An agreement between the United States and European Commission that seeks to put U.S. insurers in Europe on equal footing with their European counterparts has drawn scrutiny from the National Association of Insurance Commissioners.
The covered agreement sets mutual acknowledgement of prudential supervision in the E.U. and United States. The agreement was negotiated by the U.S. Treasury’s Federal Insurance Office (FIO) and the United States Trade Representative (USTR) with foreign officials.
National Association of Insurance Commissioners (NAIC) – which represents regulators from all 50 states – are reviewing the agreement to ensure consumers are protected and U.S. companies are not competitively disadvantaged.
“After more than a year of secret meetings it’s disappointing that in the waning days of the administration we are finally seeing the details of what purports to be a covered agreement between the U.S. and EU,” said Ted Nickel, NAIC president and Wisconsin insurance commissioner.

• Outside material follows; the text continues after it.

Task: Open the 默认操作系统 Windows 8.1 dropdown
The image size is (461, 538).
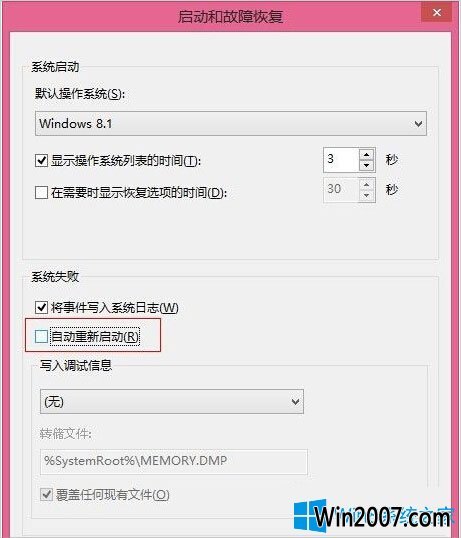Action: pos(231,124)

Nickel added, “As most state regulators were not allowed to participate in the process, the NAIC is coordinating a thorough review of the agreement to ensure consumer protections are not compromised through the preemption of state law, and we encourage Congress to do the same. Of great concern is the potential to use this agreement as a backdoor to force foreign regulations on U.S. companies.”
Next, the accord will be submitted by the FIO USTR to four committees – House Financial Services, House Ways and Means, Senate Banking and Senate Finance – for authorization on a day when all committees are in session. It will become effective 90 days after approved by those committees.